(Requirement) Up to and including the line containing "σιχάθηκα (136, 1210)", set down each line of the entries below exactly, starting from the first, and leave out the rest.

START Material supplied

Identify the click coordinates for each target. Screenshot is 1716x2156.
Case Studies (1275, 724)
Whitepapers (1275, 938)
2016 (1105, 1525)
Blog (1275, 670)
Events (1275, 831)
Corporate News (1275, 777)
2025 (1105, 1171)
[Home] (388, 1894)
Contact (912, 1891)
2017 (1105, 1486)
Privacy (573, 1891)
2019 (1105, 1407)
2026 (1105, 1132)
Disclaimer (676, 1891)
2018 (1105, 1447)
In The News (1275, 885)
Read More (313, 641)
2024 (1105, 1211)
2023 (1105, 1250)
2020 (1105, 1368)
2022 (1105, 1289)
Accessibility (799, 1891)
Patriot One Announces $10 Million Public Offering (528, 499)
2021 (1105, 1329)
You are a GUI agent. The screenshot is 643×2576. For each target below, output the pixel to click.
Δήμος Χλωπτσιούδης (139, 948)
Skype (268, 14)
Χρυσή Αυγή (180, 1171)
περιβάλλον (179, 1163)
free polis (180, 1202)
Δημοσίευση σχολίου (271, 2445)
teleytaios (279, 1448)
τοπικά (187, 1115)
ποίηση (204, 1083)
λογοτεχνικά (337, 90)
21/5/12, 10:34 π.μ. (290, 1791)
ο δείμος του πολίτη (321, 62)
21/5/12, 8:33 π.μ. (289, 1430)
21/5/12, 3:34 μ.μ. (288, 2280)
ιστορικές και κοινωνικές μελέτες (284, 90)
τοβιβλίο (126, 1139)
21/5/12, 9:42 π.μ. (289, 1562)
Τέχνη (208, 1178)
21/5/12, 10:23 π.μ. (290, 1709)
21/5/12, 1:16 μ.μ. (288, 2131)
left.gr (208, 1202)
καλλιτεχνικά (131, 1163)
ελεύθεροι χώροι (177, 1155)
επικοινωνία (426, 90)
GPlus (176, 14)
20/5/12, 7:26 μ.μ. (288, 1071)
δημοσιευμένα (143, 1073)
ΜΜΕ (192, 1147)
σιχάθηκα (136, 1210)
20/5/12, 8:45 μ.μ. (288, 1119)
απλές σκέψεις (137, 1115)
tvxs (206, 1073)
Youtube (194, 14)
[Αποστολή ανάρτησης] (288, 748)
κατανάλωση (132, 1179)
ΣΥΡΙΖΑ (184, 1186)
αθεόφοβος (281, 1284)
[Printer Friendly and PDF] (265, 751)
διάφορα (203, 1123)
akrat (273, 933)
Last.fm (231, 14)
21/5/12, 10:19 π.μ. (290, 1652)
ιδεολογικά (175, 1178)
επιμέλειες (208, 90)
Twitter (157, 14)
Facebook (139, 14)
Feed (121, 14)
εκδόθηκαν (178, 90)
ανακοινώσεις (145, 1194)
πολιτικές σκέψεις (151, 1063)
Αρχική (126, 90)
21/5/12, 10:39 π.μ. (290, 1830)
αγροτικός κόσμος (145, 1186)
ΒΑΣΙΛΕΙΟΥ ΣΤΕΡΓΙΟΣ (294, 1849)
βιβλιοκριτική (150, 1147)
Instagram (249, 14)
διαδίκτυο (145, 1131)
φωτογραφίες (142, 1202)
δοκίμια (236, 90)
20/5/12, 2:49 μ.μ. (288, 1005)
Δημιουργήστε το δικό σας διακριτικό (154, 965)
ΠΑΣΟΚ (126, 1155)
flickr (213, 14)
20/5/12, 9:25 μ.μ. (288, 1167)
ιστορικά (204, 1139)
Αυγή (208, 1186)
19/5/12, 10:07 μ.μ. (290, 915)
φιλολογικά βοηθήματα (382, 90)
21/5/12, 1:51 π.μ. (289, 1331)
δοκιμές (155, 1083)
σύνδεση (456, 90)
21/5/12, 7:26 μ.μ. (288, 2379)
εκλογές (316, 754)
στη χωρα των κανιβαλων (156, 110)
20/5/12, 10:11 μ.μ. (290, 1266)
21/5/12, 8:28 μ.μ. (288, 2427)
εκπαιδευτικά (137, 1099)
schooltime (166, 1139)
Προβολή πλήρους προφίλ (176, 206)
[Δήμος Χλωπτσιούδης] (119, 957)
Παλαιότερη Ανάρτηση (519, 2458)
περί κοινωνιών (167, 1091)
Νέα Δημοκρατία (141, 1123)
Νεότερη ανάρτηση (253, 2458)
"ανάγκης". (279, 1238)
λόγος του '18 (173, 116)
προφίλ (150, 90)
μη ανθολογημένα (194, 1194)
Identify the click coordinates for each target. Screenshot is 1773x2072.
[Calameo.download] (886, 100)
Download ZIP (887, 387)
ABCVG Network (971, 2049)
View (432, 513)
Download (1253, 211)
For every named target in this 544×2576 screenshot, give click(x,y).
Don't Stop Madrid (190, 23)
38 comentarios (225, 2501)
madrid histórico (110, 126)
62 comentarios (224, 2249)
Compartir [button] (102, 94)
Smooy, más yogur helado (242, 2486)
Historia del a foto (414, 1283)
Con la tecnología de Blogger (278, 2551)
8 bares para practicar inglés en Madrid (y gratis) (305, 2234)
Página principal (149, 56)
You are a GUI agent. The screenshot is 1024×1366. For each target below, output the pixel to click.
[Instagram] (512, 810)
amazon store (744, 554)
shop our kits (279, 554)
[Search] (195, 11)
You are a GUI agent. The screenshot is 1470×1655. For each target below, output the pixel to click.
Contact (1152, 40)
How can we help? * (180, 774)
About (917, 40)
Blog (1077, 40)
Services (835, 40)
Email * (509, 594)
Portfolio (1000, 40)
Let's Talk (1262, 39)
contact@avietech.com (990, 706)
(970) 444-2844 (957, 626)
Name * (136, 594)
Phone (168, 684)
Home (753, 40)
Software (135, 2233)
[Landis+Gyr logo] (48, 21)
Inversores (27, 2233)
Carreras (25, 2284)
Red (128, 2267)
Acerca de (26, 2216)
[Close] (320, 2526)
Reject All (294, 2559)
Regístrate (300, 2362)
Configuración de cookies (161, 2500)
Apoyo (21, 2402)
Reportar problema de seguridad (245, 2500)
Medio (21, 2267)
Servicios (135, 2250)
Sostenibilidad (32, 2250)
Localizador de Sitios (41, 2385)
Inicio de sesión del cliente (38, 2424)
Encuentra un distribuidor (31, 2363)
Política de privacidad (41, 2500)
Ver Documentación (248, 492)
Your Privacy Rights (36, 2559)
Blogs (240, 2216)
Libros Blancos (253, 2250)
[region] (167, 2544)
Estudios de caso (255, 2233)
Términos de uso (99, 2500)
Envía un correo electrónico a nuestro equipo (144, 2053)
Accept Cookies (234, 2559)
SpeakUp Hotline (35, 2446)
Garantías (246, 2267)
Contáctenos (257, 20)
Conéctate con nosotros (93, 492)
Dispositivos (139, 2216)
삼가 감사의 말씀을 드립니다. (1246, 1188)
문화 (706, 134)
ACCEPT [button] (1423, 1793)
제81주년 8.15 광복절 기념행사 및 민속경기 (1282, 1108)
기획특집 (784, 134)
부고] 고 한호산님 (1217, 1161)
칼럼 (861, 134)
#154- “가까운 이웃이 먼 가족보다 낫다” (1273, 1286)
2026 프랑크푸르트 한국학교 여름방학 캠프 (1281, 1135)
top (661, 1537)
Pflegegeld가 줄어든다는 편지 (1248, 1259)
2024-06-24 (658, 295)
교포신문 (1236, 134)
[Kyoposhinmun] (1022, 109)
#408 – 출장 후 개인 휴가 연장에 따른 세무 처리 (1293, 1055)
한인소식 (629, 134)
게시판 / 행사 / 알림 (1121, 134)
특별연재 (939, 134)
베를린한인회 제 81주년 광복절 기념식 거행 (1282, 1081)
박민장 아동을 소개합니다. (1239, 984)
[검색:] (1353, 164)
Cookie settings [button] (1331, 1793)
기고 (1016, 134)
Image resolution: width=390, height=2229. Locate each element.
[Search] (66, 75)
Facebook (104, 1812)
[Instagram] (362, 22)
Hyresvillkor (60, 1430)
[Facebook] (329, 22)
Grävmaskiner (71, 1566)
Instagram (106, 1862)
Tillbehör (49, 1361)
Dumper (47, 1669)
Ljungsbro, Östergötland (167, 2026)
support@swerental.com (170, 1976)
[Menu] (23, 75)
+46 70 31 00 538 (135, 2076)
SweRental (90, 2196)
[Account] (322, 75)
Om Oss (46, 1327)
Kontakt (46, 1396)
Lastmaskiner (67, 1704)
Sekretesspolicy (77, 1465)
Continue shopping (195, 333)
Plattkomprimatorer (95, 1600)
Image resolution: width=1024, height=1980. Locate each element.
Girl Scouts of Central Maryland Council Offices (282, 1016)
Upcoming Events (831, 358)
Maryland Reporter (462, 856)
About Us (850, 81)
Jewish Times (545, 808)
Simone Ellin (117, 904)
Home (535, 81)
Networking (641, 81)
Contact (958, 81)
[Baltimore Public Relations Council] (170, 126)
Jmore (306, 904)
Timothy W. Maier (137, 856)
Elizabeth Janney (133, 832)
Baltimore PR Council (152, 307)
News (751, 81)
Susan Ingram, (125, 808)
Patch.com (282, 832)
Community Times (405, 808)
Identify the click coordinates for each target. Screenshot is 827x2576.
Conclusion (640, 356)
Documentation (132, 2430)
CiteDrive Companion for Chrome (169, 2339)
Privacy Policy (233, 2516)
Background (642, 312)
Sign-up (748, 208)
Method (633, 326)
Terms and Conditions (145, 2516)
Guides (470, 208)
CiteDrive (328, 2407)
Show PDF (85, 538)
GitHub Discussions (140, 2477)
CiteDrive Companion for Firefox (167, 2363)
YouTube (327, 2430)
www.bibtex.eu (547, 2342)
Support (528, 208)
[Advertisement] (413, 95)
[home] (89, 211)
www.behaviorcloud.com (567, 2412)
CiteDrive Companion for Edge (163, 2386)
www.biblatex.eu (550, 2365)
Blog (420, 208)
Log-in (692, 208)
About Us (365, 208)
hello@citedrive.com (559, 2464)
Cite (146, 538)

END Material supplied

(Response below)
Identify the click coordinates for each target. Screenshot is 1716x2156.
Case Studies (1275, 724)
Whitepapers (1275, 938)
2016 (1105, 1525)
Blog (1275, 670)
Events (1275, 831)
Corporate News (1275, 777)
2025 (1105, 1171)
[Home] (388, 1894)
Contact (912, 1891)
2017 (1105, 1486)
Privacy (573, 1891)
2019 (1105, 1407)
2026 (1105, 1132)
Disclaimer (676, 1891)
2018 (1105, 1447)
In The News (1275, 885)
Read More (313, 641)
2024 (1105, 1211)
2023 (1105, 1250)
2020 (1105, 1368)
2022 (1105, 1289)
Accessibility (799, 1891)
Patriot One Announces $10 Million Public Offering (528, 499)
2021 (1105, 1329)
You are a GUI agent. The screenshot is 643×2576. For each target below, output the pixel to click.
Δήμος Χλωπτσιούδης (139, 948)
Skype (268, 14)
Χρυσή Αυγή (180, 1171)
περιβάλλον (179, 1163)
free polis (180, 1202)
Δημοσίευση σχολίου (271, 2445)
teleytaios (279, 1448)
τοπικά (187, 1115)
ποίηση (204, 1083)
λογοτεχνικά (337, 90)
21/5/12, 10:34 π.μ. (290, 1791)
ο δείμος του πολίτη (321, 62)
21/5/12, 8:33 π.μ. (289, 1430)
21/5/12, 3:34 μ.μ. (288, 2280)
ιστορικές και κοινωνικές μελέτες (284, 90)
τοβιβλίο (126, 1139)
21/5/12, 9:42 π.μ. (289, 1562)
Τέχνη (208, 1178)
21/5/12, 10:23 π.μ. (290, 1709)
21/5/12, 1:16 μ.μ. (288, 2131)
left.gr (208, 1202)
καλλιτεχνικά (131, 1163)
ελεύθεροι χώροι (177, 1155)
επικοινωνία (426, 90)
GPlus (176, 14)
20/5/12, 7:26 μ.μ. (288, 1071)
δημοσιευμένα (143, 1073)
ΜΜΕ (192, 1147)
σιχάθηκα (136, 1210)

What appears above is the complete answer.